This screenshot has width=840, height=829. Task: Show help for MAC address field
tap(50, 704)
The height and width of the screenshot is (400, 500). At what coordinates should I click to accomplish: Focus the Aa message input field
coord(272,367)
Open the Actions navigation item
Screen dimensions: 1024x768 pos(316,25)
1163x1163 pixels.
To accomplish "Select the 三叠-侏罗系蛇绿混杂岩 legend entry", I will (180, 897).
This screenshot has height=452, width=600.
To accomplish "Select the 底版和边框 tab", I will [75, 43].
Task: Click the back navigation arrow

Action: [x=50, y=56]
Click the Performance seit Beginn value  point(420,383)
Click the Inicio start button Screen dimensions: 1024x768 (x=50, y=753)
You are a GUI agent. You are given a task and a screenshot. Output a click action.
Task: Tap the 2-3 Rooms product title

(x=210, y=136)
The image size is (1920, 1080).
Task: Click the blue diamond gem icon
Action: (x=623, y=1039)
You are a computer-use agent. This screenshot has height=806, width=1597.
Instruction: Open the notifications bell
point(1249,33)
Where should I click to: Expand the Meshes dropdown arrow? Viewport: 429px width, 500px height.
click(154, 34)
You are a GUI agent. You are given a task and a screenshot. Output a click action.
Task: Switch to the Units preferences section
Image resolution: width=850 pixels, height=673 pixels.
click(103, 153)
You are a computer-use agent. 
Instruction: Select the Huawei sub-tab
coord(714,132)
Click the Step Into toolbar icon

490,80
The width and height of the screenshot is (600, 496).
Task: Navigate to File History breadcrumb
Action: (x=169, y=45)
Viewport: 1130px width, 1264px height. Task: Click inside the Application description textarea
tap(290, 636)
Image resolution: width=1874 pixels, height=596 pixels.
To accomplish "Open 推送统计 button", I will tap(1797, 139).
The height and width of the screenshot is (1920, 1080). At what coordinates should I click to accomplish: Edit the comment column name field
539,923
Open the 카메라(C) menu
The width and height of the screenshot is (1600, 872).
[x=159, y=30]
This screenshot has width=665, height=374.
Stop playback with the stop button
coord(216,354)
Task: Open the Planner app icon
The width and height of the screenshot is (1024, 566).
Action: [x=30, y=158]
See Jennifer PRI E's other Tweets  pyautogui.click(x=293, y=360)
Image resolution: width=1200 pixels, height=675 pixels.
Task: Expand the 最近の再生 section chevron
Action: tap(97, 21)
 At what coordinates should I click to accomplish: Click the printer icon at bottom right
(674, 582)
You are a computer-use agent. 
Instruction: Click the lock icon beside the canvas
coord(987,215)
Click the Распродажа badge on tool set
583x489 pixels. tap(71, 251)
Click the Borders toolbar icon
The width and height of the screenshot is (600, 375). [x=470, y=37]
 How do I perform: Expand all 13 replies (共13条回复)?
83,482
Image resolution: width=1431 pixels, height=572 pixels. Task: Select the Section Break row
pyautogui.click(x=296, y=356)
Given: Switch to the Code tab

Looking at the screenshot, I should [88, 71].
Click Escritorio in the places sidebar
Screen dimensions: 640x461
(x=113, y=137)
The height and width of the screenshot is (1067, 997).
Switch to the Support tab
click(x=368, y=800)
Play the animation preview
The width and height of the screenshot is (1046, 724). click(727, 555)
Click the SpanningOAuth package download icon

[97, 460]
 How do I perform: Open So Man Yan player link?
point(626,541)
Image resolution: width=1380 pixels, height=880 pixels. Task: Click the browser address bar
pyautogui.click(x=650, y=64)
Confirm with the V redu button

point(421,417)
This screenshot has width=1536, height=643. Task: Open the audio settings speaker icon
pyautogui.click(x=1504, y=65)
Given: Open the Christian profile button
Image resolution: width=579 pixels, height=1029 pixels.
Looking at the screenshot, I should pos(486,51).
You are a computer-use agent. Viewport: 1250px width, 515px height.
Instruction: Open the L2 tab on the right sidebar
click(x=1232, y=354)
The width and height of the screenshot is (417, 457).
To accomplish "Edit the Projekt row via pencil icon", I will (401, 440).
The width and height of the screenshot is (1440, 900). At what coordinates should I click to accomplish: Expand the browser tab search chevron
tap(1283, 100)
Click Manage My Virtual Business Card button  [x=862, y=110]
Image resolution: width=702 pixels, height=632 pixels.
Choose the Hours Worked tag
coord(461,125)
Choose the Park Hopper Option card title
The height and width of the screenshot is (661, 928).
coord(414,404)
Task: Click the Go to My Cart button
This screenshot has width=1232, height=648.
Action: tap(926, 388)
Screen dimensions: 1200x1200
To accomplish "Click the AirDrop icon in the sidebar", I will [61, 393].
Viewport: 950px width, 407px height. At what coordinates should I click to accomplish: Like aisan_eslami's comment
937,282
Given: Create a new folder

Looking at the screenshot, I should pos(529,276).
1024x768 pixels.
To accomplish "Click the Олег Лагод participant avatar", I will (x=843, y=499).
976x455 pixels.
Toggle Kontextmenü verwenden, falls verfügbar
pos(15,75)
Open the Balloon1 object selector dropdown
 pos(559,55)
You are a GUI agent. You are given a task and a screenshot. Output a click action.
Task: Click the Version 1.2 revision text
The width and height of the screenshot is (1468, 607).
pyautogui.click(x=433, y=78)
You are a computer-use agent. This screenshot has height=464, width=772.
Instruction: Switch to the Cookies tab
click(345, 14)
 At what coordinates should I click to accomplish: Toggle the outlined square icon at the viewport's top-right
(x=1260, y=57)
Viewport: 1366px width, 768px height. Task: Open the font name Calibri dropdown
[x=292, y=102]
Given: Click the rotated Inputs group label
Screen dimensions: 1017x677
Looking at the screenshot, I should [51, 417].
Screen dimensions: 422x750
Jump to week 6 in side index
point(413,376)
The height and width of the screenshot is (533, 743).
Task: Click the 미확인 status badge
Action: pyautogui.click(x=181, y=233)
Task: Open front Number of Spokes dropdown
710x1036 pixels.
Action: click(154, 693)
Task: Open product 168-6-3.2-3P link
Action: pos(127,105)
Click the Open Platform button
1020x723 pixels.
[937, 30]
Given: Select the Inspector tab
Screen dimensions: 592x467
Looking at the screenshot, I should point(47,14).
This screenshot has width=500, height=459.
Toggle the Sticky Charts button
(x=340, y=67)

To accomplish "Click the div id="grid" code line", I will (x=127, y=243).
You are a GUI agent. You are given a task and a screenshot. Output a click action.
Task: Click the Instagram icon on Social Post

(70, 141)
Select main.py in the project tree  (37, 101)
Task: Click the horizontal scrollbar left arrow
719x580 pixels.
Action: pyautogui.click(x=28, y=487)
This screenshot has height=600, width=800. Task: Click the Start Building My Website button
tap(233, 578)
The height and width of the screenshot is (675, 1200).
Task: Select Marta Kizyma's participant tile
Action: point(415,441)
□ □ □ □ □ □ □
Note how many lines in the data above have the string "computer" in them, and give that number by itself.

5